Begin Text block

United States District Court, N.D. Alabama, Middle Division

October 11, 2019

UNITED STATES OF AMERICA
v.
REX DUARD TIDMORE, Defendant.

          MEMORANDUM OPINION

          KARON OWEN BOWDRE, CHIEF UNITED STATES DISTRICT JUDGE

         This matter comes before the court on the magistrate judge's report and recommendation (doc. 20) that the court deny Defendant Rex Tidmore's motion to suppress all evidence obtained from the search of his home in Geraldine, Alabama on or about December 28, 2017 and all evidence obtained from the search of a residence in Fyffe, Alabama on or about December 29, 2017. (doc. 15). The Government filed objections. (Doc. 23).

         For the following reasons, the court finds that it should OVERULE the Government's objections, ACCEPT the magistrate judge's report, and ADOPT her recommendation to GRANT the motion to suppress.

         In considering the Government's objections, the court finds they are not well based. For example, the Government argues that the determination of probable cause for a search warrant “should be based upon a practical and common sense determination” (doc. 23 at 5); yet it urges the court to adopt a strained reading of the very ambiguous affidavit the magistrate judge correctly found to be sorely lacking in specifics. No. where does the Government provide any authority for the court to construe ambiguity in favor of law enforcement who drafted it contrary to the general principle that the court construes an ambiguous document against the drafter. See Allen v. Thomas, 171 F.3d 667, 671 (11th Cir. 1998) (applying the general principles of contract law in the criminal context and construing an ambiguous plea agreement against the government). Doing so in this case would have the court find sufficient information for probable cause based on vague hearsay statements from a confidential informant, who the affiant did not know, who within 72 hours prior to the presentment of the affidavit reported to unnamed law enforcement officers that at some unknown time in the past the informant saw Tidmore with some unknown amount of methamphetamine in his house in Geraldine that smelled of marijuana. The statement in the affidavit that the informant has “never been proven false” could indicate that the informant (1) had never provided information before, or (2) had no track record of testifying, or (3) had never been cross examined, or (4) had provided truthful, reliable but unchallenged information dozens of times; the affidavit provides nothing from which the court can surmise the informant's reliability.

End Text block
Begin Provided data

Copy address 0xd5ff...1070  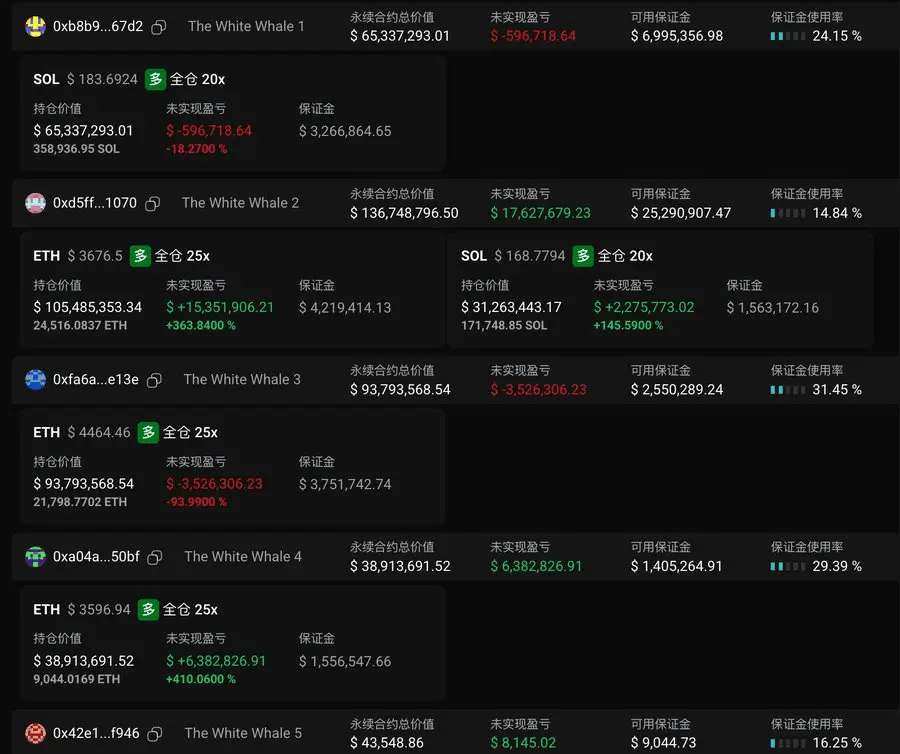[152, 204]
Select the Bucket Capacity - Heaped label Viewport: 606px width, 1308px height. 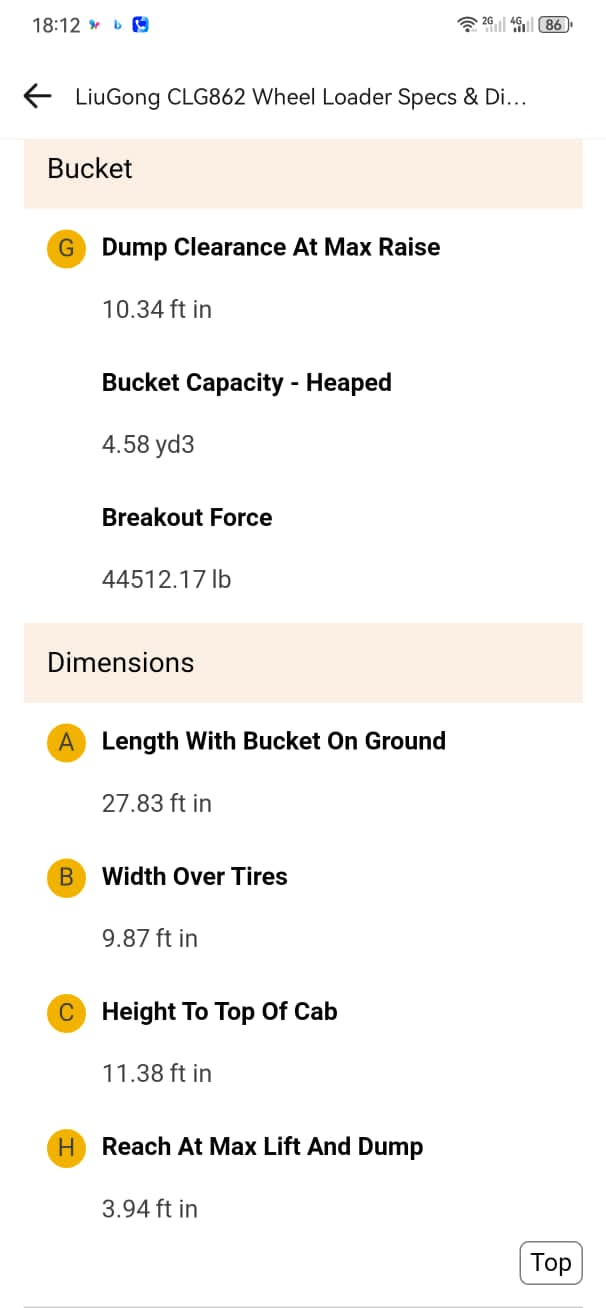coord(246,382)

End Provided data

Please answer these from the memorandum opinion:
(a) In which town was the residence searched on or about December 29, 2017?
(b) What document number does the opinion give for the Government's objections?
(c) Within how many hours before the affidavit was presented did the informant report to law enforcement?
Rely only on the memorandum opinion for your answers.

• Reply
(a) Fyffe, Alabama
(b) Doc. 23
(c) 72 hours